* What to work on *
From the line containing "Add more with the plus beside 42" down to the final line of the entries below, quote every line verbatim. Exclude pictures.

* Data for this task *

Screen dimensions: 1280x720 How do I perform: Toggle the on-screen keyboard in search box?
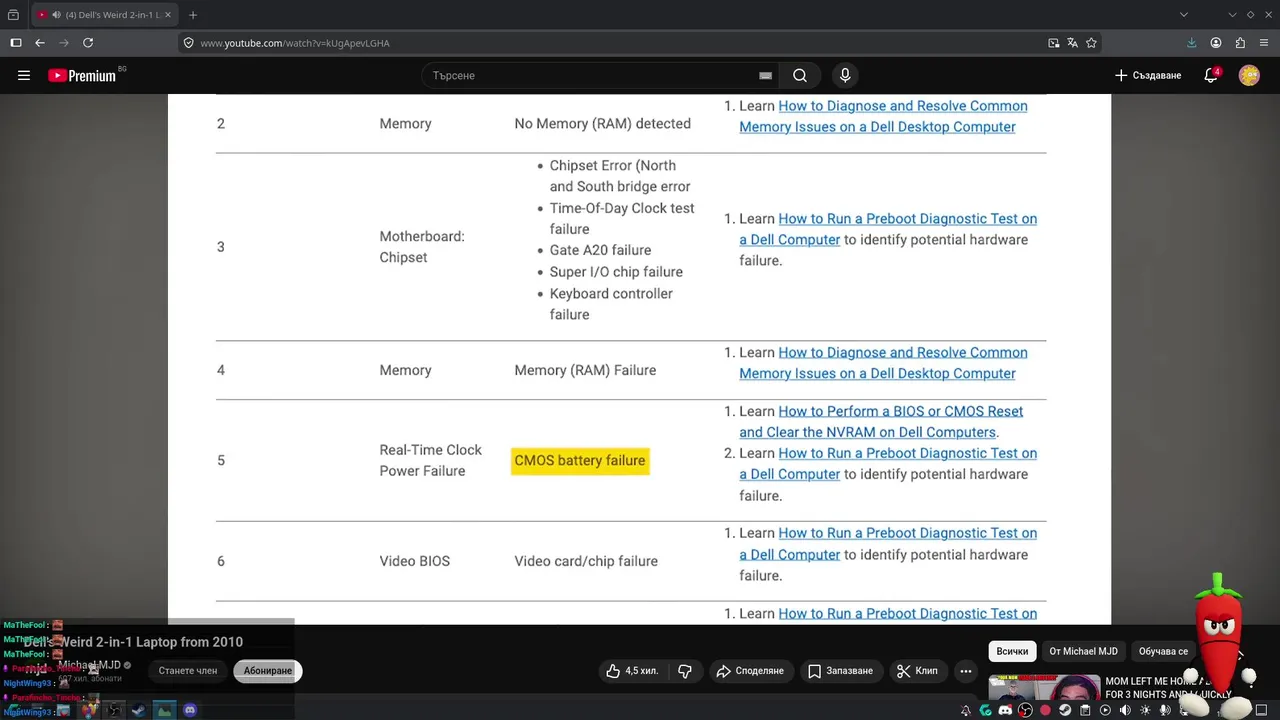tap(765, 75)
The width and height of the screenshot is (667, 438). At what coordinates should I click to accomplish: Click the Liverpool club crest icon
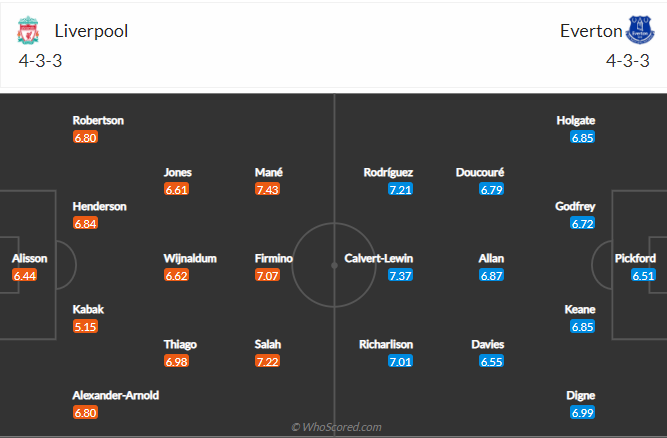(x=27, y=31)
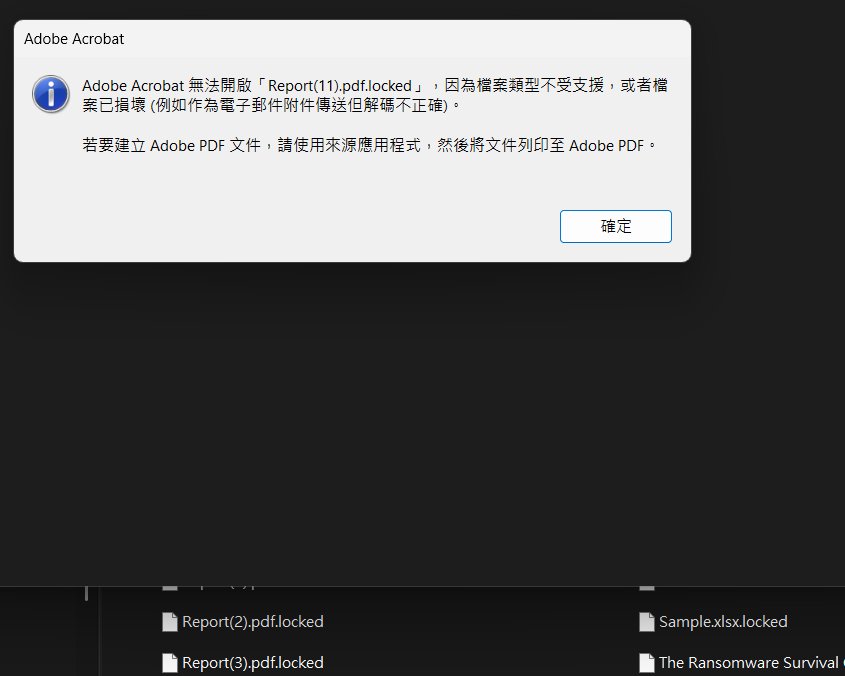Select The Ransomware Survival file icon
This screenshot has width=845, height=676.
click(646, 662)

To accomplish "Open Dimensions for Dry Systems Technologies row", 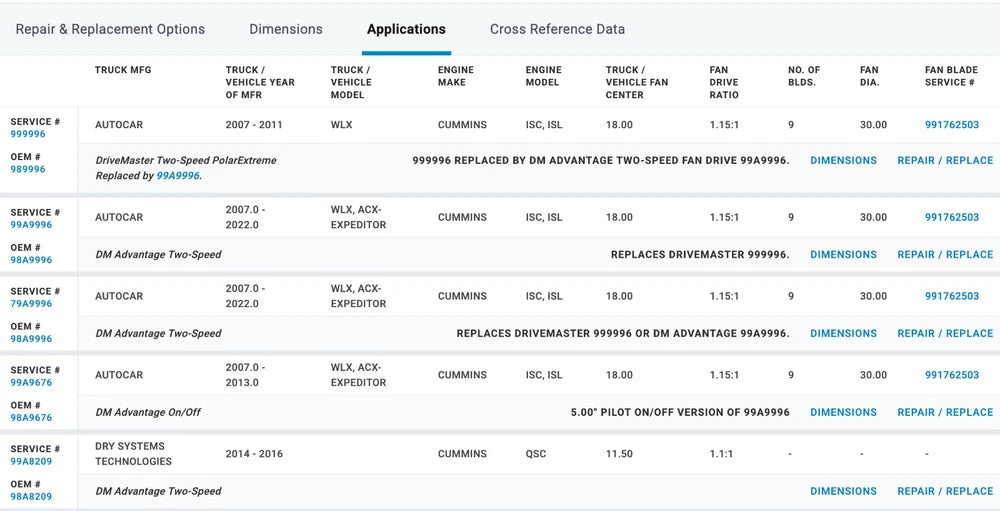I will click(x=843, y=491).
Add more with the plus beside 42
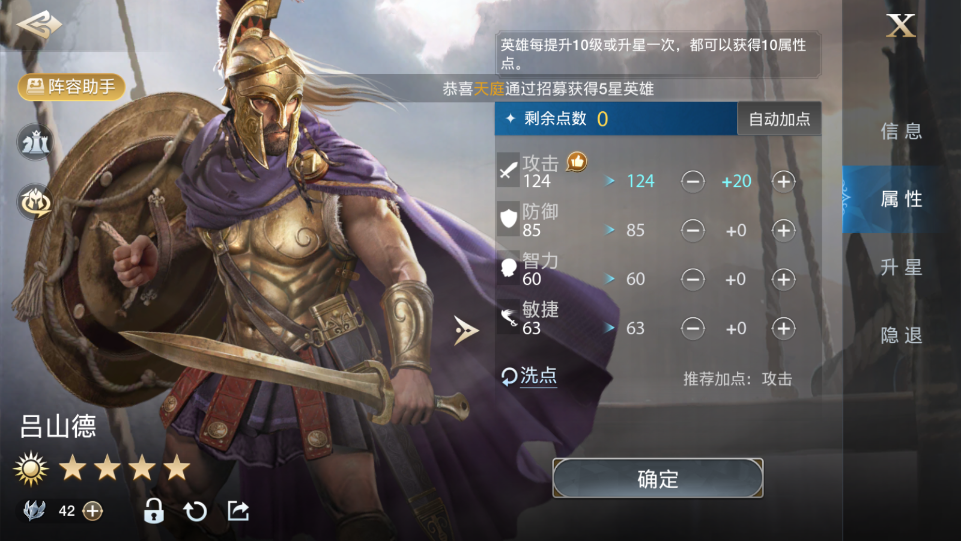The width and height of the screenshot is (961, 541). point(93,511)
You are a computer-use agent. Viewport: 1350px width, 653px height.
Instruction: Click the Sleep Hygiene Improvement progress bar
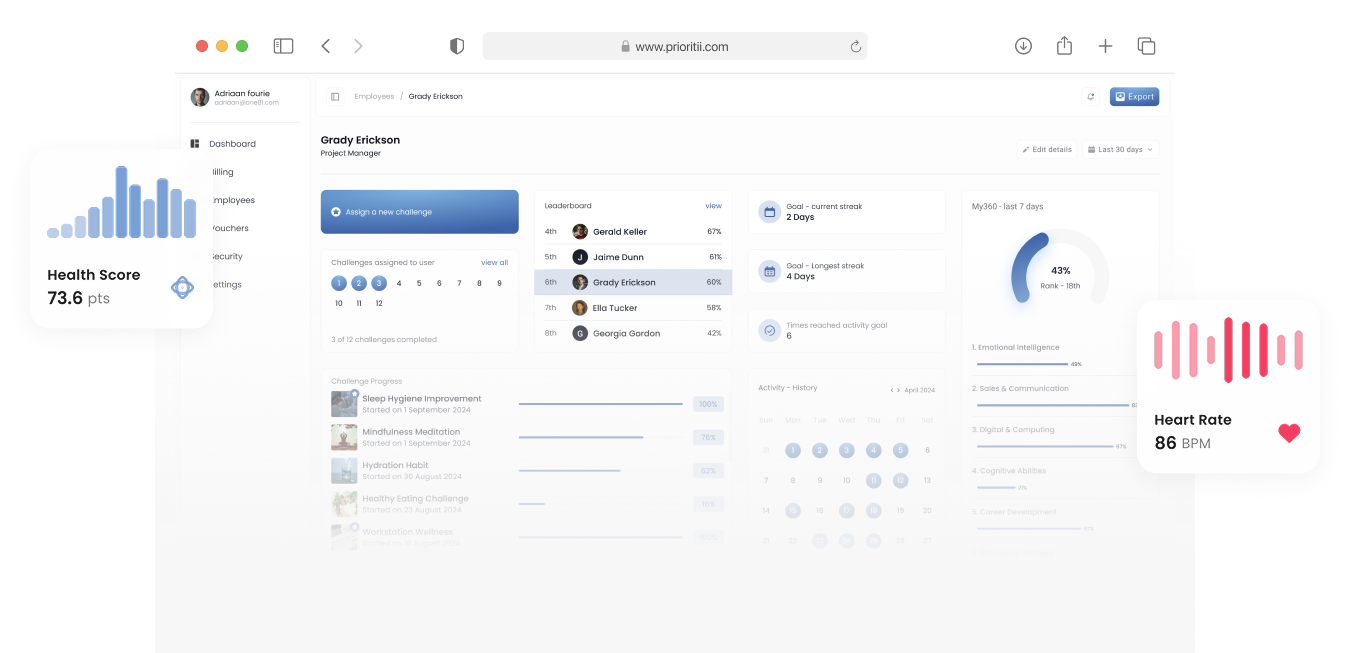tap(600, 403)
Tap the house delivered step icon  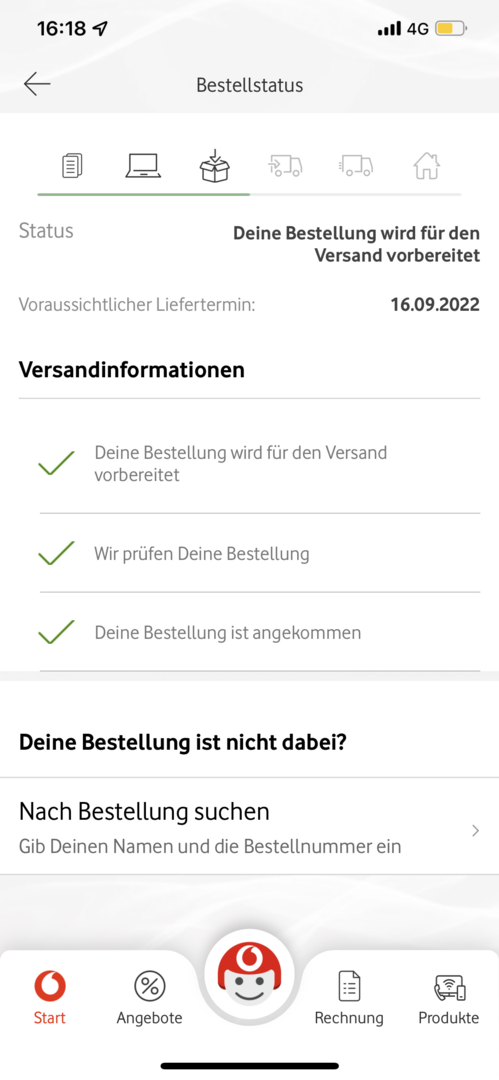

* Written reply *
Add more with the plus beside 42
The width and height of the screenshot is (961, 541). point(93,511)
You are a computer-use agent. Viewport: 1350px width, 653px height.
Instruction: Click the Sleep Hygiene Improvement progress bar
tap(600, 403)
Tap the house delivered step icon  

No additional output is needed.